9 de enero, martes. Navegar en estanques


Por mi ciudad corren dos ríos y no tiene ninguno. Ambos están situados en los extremos, son sus límites al norte y al sur. Fueron ríos en otro tiempo, y hasta se desbordaban con furia; ahora son un hilo de agua turbia que baja entre dos enormes losas de hormigón que forman sus márgenes por donde incluso resulta grato pasear. Que no exista un gran río que la cruce por el centro me parece un déficit de mi ciudad. Copenhague tampoco tiene río, pero se lo han inventado. Un largo y estrecho estanque hace de río decorativo entre el casco antiguo y los nuevos barrios por donde la ciudad crecía. Resulta agradable pasear bajo los tilos y contemplar el agua, aunque al falso río le falta lo esencial, el sonido del agua cuando fluye.
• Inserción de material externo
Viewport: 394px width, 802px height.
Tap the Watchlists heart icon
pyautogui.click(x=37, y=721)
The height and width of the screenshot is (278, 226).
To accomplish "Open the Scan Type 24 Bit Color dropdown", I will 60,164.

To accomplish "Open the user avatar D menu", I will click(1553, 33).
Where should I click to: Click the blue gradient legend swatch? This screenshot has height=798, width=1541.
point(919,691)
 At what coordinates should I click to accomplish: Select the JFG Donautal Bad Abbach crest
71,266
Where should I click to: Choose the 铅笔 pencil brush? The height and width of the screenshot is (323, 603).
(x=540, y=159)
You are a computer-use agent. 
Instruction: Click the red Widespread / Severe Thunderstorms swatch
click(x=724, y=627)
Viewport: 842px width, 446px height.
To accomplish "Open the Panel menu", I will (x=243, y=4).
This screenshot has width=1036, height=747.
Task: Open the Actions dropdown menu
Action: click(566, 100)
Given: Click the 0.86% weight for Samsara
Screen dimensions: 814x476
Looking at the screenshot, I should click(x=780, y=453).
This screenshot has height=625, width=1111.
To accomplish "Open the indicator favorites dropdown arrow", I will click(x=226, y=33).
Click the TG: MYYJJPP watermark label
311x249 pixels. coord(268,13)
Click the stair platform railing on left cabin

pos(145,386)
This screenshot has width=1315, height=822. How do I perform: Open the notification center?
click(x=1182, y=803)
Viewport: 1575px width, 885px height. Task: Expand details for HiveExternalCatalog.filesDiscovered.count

La música áspera y delicada de la vida. La mayor parte de los ríos que atraviesan ciudades también carecen del rumor de las aguas al pasar, los han desviado por otros lugares y en el casco urbano han dejado un simulacro de río; hermoso, sí, pero inane. Este es el dilema en el que andamos sin saberlo: amamos fantasmagorías inocuas de lo que admiramos por su esencia salvaje.